▸ **Opdracht**: Neem alle onderstaande items woordelijk over, maar laat de afbeeldingen weg.

▸ **Getoond materiaal**:
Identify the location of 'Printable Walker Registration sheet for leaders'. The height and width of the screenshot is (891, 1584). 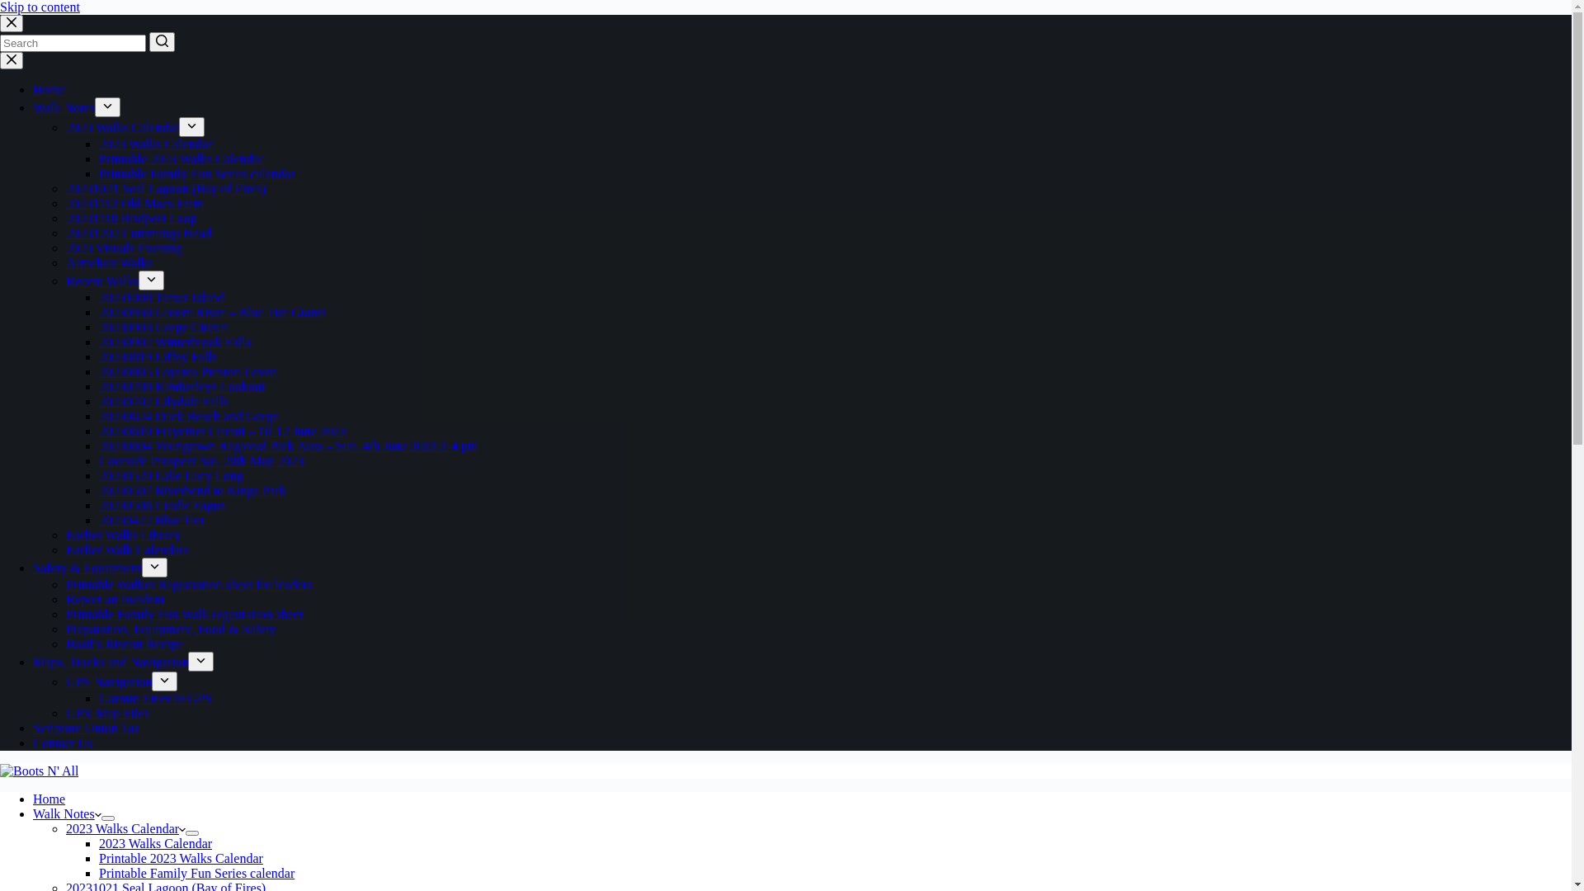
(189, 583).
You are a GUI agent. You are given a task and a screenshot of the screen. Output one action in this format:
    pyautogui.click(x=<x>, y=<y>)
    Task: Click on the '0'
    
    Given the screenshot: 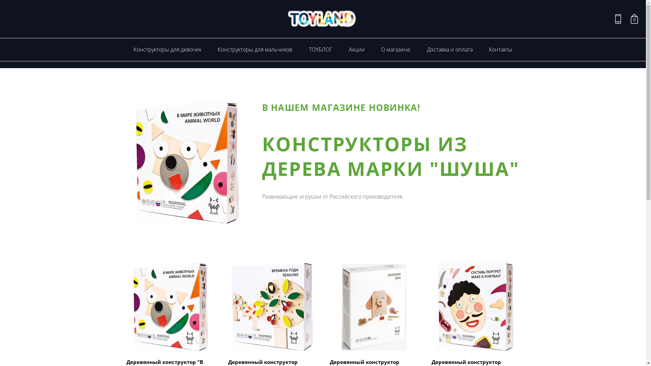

▸ **Antwoord**:
Identify the location of 'Printable Walker Registration sheet for leaders'. The height and width of the screenshot is (891, 1584). 
(189, 583).
You are a GUI agent. You are given a task and a screenshot of the screen. Output one action in this format:
    pyautogui.click(x=<x>, y=<y>)
    Task: Click on the '0'
    
    Given the screenshot: 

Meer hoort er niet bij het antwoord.